Other sociodemographic variables included are age (a binary variable of age: 18–28 and 29–49), level of education (no education, less than high school, high school, and more than high school), sex assigned at birth (a binary variable: female/male). Dichotomous (yes/no) variables for health insurance and having employment were also included. A binary variable for physical disability was incorporated (i.e., having difficulty hearing voices or sounds, moving around, seeing far/close, talking, communicating, understanding, remembering, making decisions, eating, putting on clothes, taking a shower, relating/interacting with others, and performing daily chores). Observations were recoded as having physical disabilities if participants answered “yes” to at least one of these questions and recoded as not having a physical disability if they indicated “no” to all questions. Finally, household economic status was measured by the wealth index (WI) the DHS created. The WI measures a household’s living standard, representing the quintiles of the national Colombian wealth distribution (poorest, poorer, middle, richer, and richest). In the analyses, we recoded the lowest two categories (poorest and poor) as poor and the highest two categories (rich and richest) as rich.

2.2.4. Analytic Approach

We first conducted a bivariate analysis to test whether IPV outcomes and witnessed discrimination varied by sexual orientation (i.e., bisexual vs. lesbian or gay [LG] people) using chi-square. Next, we estimated the association between self-reported health status and independent variables using multivariate ordered logistic regression.
Since the parallel assumption of the ordered logit model was violated, we estimated the partial proportional odds model, a variant of the generalized ordered logit model in which coefficients of the regressions are constrained to be the same only for the variables that did not violate the parallel assumption (Williams, 2006 [56]). One advantage of this model is its parsimoniousness since it reduces the number of estimated coefficients compared to unconstrained or multinomial regression models.
To gauge the combined effect of sexual orientation and experiencing physical violence from a partner, we included an interaction term of being bisexual and experiencing intimate partner physical violence. Then, we added the coefficients of being bisexual and the coefficient of the interaction term to conduct a linear test hypothesis of these combined coefficients for each model (regular/bad, good, and very good), using Bonferroni-adjusted p-values.
All analyses were conducted in Stata 17. Sample weights and heteroskedasticity robust standard errors were used.

3. Results

3.1. Bivariate

The results from the analysis show that victimization experiences differed significantly between bisexual and LG participants.
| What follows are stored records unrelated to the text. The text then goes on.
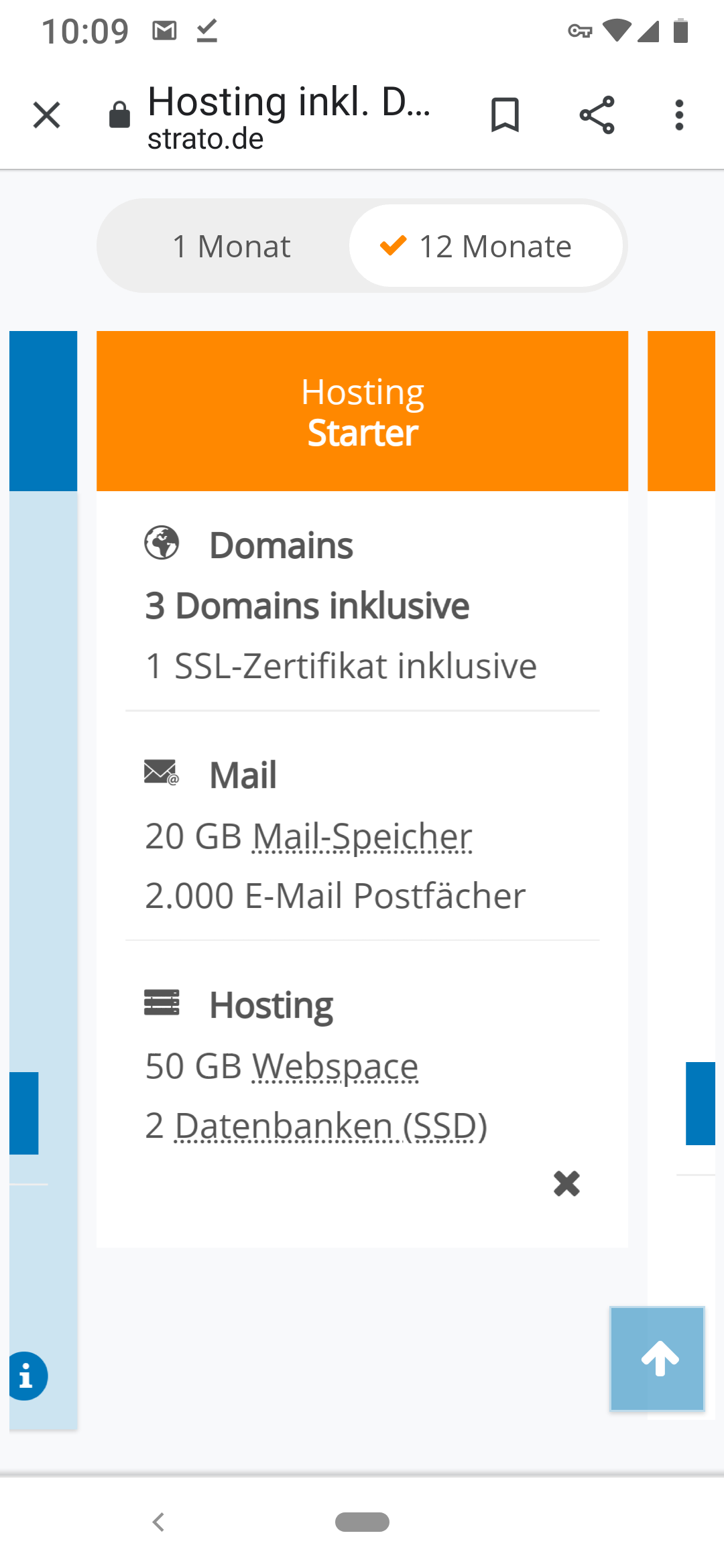Screen dimensions: 724x1568
Task: Open the three-dot overflow menu
Action: click(x=679, y=115)
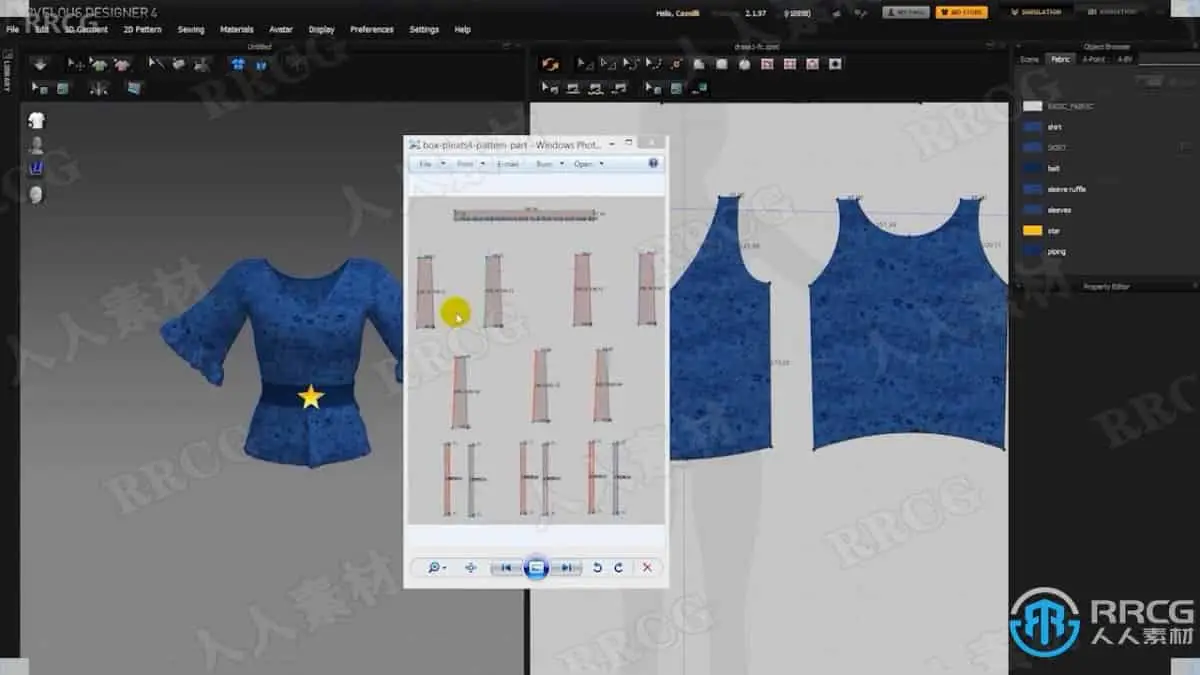Click the red Delete icon in Photo Viewer
Viewport: 1200px width, 675px height.
(647, 567)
Physical and sexual violence were more prevalent among people who self-identified as bisexual (40.4%, p < 0.01; 8.6%, p < 0.01, respectively) than LG participants (25.6%; 2.2%, respectively). Psychological violence was prevalent among all participants: 65% of participants, regardless of their sexual orientation, reported having experienced psychological violence from their partners. The first section of Table 2 shows the percentage of participants who experienced IPV, according to their sexual orientation.
As shown in the second section of Table 2, witnessed discrimination based on sexual orientation is frequent in Colombian society. As reported by respondents, almost 60% of participants, regardless of their sexual orientation, had witnessed a sexual minority person being discriminated against at school (59.1%), by friends (60%), and by family (53%). The analysis also showed significant differences between bisexuals and LG participants. A higher percent of LG participants, relative to bisexual participants, reported ever witnessing a sexual minority person being discriminated against by neighbors (61.9% vs. 53.8%, p < 0.01), at work (48.6% vs. 43.1%, p < 0.01), and in religious groups (39.6% vs. 30.5%, p < 0.01) and recreational places (30.8% vs. 23.7%, p < 0.01).
There were no significant differences between LG and bisexual people regarding self-reported health. Most participants stated they have good health (51%), very good (10.8%), or excellent health (22.7%), while only 15.5% of participants reported bad/regular health.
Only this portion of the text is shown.